Para concluir, gostaria de acrescentar que, se sozinhos não podemos mudar o mundo, isso somente pode ser feito pela contribuição de cada um individualmente. É um falso lugar-comum a expressão de que “o coletivo é mais importante que o indivíduo”. São os indivíduos que sofrem com as injustiças, e é quando os indivíduos decidem cooperar coletivamente que toda a sociedade progride. Nesse sentido, a política é uma dimensão inevitável da vida humana, mesmo para aqueles que gostam de se dizer “apolíticos”. Ser “politizado”, como eu descobri por experiência própria, não é ser filiado a um partido, votar de dois em dois anos ou ter opinião sobre tudo. Ser politizado é ter consciência de que nossas ações têm consequências para nós mesmos e nossos semelhantes, gostemos ou não disso, e então percebermos que devemos fazer duas opções igualmente inevitáveis e importantes sobre como queremos interferir nesse mundo: contribuir para que ele mude ou permaneça como está; e como dar essa contribuição. Não basta ter um objetivo: é preciso ter um método. E este método, estou seguro, jamais poderá ser incoerente com o objetivo que temos pois, queiramos ou não, essa incoerência acabará por sacrificar os próprios objetivos. Por isso o poder acaba por ser um fim em si mesmo. O poder supõe hierarquia, desigualdade, comandantes e comandados. Não é um meio que sirva a quem deseja que essas instituições sejam abolidas. Da mesma forma, os direitos animais só podem ser promovidos e alcançados por uma prática coerente: a adoção e promoção do veganismo e do pensamento abolicionista.

Não será por um ato de vontade de um líder ou um grupo de revolucionários profissionais que alcançaremos nem a emancipação humana, nem a animal. Esses dois ideais, que eu considero igualmente importantes, somente serão concretizados pela conscientização individual e ação coerente e transformadora. Viver a mudança, pô-la em prática nas nossas vidas, é o método correto para promovê-la – desde os mais simples dos gestos e as relações interpessoais até a nossa conduta na vida pública, nos grupos em que tomamos parte, nos empreendimentos ou objetivos que perseguimos. Esse foi o maior aprendizado que o veganismo me proporcionou.

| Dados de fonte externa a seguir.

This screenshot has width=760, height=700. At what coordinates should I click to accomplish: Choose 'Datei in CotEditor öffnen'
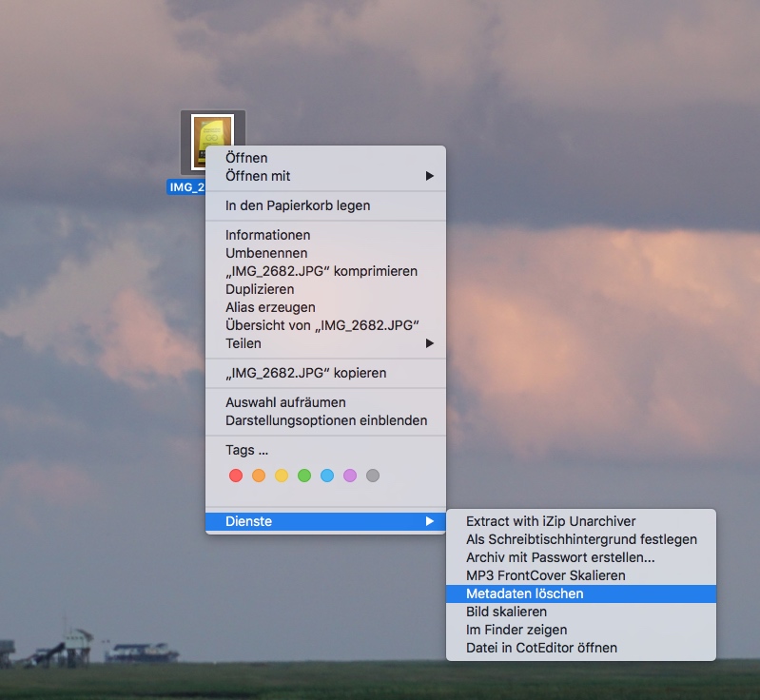[x=541, y=648]
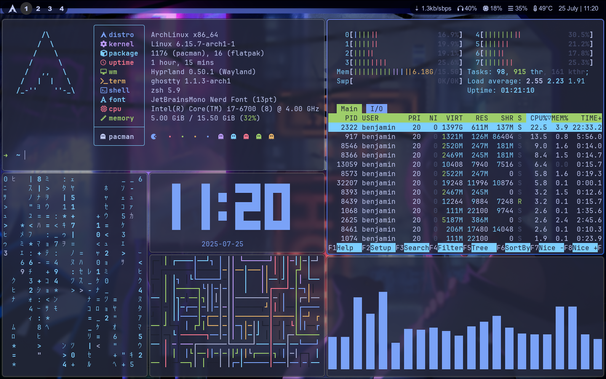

Viver a mudança na prática, ter uma conduta de vida coerente com nossos valores e princípios, não é apenas “um” dentre muitos caminhos possíveis – é a pedra fundamental, a base de toda transformação real. Sendo fundamental para se alcançar qualquer objetivo, a coerência é o caminho mais lógico e mais correto. Porém, e aqui reside o “problema”, nem sempre o caminho correto é o mais fácil e mais rápido de ser percorrido. Mas nunca deixará, por isso, de ser o caminho correto. E, consequentemente, o único caminho. Nós, que lutamos por um mundo melhor, portanto, não temos outra opção.

[1] KANT, Immanuel. Fundamentação da Metafísica dos Costumes e Outros Escritos. Tradução de Leopoldo Holzbach. São Paulo: Martin Claret, 2006; p. 31.